Start of SUPPLIED DATA

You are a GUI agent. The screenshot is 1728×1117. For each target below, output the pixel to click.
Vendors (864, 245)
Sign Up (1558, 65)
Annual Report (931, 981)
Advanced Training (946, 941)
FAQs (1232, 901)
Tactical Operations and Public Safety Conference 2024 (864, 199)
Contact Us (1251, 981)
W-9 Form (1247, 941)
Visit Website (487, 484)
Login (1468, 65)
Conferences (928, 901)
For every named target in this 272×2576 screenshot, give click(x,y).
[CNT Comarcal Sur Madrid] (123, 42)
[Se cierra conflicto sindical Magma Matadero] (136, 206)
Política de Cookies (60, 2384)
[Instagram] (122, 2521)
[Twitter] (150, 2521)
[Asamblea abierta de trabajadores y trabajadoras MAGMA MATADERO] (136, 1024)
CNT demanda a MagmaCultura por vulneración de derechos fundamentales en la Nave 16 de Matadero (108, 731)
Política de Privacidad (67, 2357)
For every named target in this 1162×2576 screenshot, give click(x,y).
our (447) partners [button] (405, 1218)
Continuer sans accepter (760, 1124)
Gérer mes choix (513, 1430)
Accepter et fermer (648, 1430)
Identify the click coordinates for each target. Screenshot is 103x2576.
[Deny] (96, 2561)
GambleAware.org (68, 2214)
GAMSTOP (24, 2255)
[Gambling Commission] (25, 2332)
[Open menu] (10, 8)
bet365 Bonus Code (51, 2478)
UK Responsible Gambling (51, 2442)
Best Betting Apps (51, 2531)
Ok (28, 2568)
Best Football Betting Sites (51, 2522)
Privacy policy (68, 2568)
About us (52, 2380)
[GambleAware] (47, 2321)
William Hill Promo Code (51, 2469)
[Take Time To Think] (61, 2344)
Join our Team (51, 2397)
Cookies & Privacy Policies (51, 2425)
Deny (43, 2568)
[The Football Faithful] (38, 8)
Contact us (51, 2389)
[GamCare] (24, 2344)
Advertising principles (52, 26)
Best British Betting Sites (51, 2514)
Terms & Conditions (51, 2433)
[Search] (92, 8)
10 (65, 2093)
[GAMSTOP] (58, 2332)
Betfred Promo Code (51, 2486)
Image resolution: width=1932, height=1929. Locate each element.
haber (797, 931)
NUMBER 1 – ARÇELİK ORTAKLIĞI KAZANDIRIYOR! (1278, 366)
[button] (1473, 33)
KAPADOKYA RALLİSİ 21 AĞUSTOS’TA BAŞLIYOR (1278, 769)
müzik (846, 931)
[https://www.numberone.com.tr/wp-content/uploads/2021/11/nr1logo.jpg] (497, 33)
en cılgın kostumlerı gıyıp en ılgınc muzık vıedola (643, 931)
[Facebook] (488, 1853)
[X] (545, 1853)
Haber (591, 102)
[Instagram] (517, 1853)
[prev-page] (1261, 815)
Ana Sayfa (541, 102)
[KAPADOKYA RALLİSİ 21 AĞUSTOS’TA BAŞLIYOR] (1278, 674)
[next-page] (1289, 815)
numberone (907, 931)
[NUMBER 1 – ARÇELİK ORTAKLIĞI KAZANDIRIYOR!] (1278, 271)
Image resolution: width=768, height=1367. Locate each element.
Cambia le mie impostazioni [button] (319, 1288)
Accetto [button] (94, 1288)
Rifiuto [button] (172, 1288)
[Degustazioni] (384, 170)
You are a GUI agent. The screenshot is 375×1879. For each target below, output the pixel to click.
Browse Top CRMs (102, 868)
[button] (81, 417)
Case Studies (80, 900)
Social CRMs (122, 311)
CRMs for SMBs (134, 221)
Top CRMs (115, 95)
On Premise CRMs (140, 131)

End of SUPPLIED DATA

# YOUR ASSIGNMENT:
Reprint the entries above in full, exactly as they are.

# SOLUTION TO THIS PROBLEM:
You are a GUI agent. The screenshot is 1728×1117. For each target below, output the pixel to click.
Vendors (864, 245)
Sign Up (1558, 65)
Annual Report (931, 981)
Advanced Training (946, 941)
FAQs (1232, 901)
Tactical Operations and Public Safety Conference 2024 (864, 199)
Contact Us (1251, 981)
W-9 Form (1247, 941)
Visit Website (487, 484)
Login (1468, 65)
Conferences (928, 901)
For every named target in this 272×2576 screenshot, give click(x,y).
[CNT Comarcal Sur Madrid] (123, 42)
[Se cierra conflicto sindical Magma Matadero] (136, 206)
Política de Cookies (60, 2384)
[Instagram] (122, 2521)
[Twitter] (150, 2521)
[Asamblea abierta de trabajadores y trabajadoras MAGMA MATADERO] (136, 1024)
CNT demanda a MagmaCultura por vulneración de derechos fundamentales en la Nave 16 de Matadero (108, 731)
Política de Privacidad (67, 2357)
For every named target in this 1162×2576 screenshot, give click(x,y).
our (447) partners [button] (405, 1218)
Continuer sans accepter (760, 1124)
Gérer mes choix (513, 1430)
Accepter et fermer (648, 1430)
Identify the click coordinates for each target. Screenshot is 103x2576.
[Deny] (96, 2561)
GambleAware.org (68, 2214)
GAMSTOP (24, 2255)
[Gambling Commission] (25, 2332)
[Open menu] (10, 8)
bet365 Bonus Code (51, 2478)
UK Responsible Gambling (51, 2442)
Best Betting Apps (51, 2531)
Ok (28, 2568)
Best Football Betting Sites (51, 2522)
Privacy policy (68, 2568)
About us (52, 2380)
[GambleAware] (47, 2321)
William Hill Promo Code (51, 2469)
[Take Time To Think] (61, 2344)
Join our Team (51, 2397)
Cookies & Privacy Policies (51, 2425)
Deny (43, 2568)
[The Football Faithful] (38, 8)
Contact us (51, 2389)
[GamCare] (24, 2344)
Advertising principles (52, 26)
Best British Betting Sites (51, 2514)
Terms & Conditions (51, 2433)
[Search] (92, 8)
10 (65, 2093)
[GAMSTOP] (58, 2332)
Betfred Promo Code (51, 2486)
Image resolution: width=1932, height=1929. Locate each element.
haber (797, 931)
NUMBER 1 – ARÇELİK ORTAKLIĞI KAZANDIRIYOR! (1278, 366)
[button] (1473, 33)
KAPADOKYA RALLİSİ 21 AĞUSTOS’TA BAŞLIYOR (1278, 769)
müzik (846, 931)
[https://www.numberone.com.tr/wp-content/uploads/2021/11/nr1logo.jpg] (497, 33)
en cılgın kostumlerı gıyıp en ılgınc muzık vıedola (643, 931)
[Facebook] (488, 1853)
[X] (545, 1853)
Haber (591, 102)
[Instagram] (517, 1853)
[prev-page] (1261, 815)
Ana Sayfa (541, 102)
[KAPADOKYA RALLİSİ 21 AĞUSTOS’TA BAŞLIYOR] (1278, 674)
[next-page] (1289, 815)
numberone (907, 931)
[NUMBER 1 – ARÇELİK ORTAKLIĞI KAZANDIRIYOR!] (1278, 271)
Image resolution: width=768, height=1367. Locate each element.
Cambia le mie impostazioni [button] (319, 1288)
Accetto [button] (94, 1288)
Rifiuto [button] (172, 1288)
[Degustazioni] (384, 170)
You are a GUI agent. The screenshot is 375×1879. For each target below, output the pixel to click.
Browse Top CRMs (102, 868)
[button] (81, 417)
Case Studies (80, 900)
Social CRMs (122, 311)
CRMs for SMBs (134, 221)
Top CRMs (115, 95)
On Premise CRMs (140, 131)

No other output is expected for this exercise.